For this example, we will assume that the location parameter, $\mu$, is known (say from theory) and that the errors in $x_i$ are negligible compared to $\sigma$.
The likelihood of obtaining a measurement, $x_i$, in this example can be written as $$L = p(x_i|A,\mu,\sigma,I) = \frac{A}{\sigma\sqrt{2\pi}} \exp\left(\frac{-(x_i-\mu)^2}{2\sigma^2}\right) + \frac{1-A}{W}.$$
Here the background probability is taken to be $0 < x < W$ and 0 otherwise. The feature of interest lies between $0$ and $W$. $A$ and $1-A$ are the relative strengths of the two components, which are obviously anti-correlated. Note that there will be covariance between $A$ and $\sigma$.
If we adopt a uniform prior in both $A$ and $\sigma$: $$p(A,\sigma|I) = C, \; {\rm for} \; 0\le A<A_{\rm max} \; {\rm and} \; 0 \le \sigma \le \sigma_{\rm max},$$ then the posterior pdf is given by $$\ln [p(A,\sigma|\{x_i\},\mu,W)] = \sum_{i=1}^N \ln \left[\frac{A}{\sigma \sqrt{2\pi}} \exp\left( \frac{-(x_i-\mu)^2}{2\sigma^2} \right) + \frac{1-A}{W} \right].$$
The figure below (Ivezic, 5.13) shows an example for $N=200, A=0.5, \sigma=1, \mu=5, W=10$. Specifically, the bottom panel is a result drawn from this distribution and the top panel is the likelihood distribution derived from the data in the bottom panel.
A more realistic example might be one where all three parameters are unknown: the location, the width, and the background level. But that will have to wait until $\S$5.8.6.

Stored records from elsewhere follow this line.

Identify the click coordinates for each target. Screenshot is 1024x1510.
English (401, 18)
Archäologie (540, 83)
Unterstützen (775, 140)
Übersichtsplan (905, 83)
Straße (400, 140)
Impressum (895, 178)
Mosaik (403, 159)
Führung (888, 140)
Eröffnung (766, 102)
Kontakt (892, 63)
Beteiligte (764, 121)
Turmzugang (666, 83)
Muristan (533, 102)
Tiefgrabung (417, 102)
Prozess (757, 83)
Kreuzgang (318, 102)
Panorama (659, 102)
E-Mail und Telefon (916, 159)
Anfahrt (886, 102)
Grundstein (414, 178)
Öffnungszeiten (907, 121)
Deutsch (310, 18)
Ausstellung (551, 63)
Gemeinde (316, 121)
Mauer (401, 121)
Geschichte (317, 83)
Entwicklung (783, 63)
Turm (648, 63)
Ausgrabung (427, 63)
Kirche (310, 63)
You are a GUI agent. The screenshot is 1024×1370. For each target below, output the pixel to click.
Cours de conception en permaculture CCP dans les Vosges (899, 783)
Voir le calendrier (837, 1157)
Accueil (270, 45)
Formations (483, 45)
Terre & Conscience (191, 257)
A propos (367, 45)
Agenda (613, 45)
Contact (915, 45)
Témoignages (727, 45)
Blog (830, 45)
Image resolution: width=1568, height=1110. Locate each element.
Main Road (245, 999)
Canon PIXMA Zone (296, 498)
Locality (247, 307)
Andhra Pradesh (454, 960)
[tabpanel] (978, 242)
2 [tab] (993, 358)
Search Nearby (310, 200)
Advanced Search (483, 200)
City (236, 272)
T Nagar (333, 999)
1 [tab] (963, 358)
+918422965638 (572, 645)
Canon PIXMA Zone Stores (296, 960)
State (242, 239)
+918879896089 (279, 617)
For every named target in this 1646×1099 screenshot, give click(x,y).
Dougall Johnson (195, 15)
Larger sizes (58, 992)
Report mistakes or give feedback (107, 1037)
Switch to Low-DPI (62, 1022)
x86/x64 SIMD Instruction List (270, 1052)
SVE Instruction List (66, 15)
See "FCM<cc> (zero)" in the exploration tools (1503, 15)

In the meantime, note that we have not binned the data, $\{x_i\}$. We only binned Figure 5.13 for the sake of visualizaiton. However, sometimes the data are inherently binned (e.g., the detector is pixelated). In that case, the data would be in the form of $(x_i,y_i)$, where $y_i$ is the number of counts at each location. We'll skip over this example, but you can read about it in Ivezic $\S$5.6.6. A refresher on the Poission distribution (Ivezic $\S$3.3.4) might be appropriate first.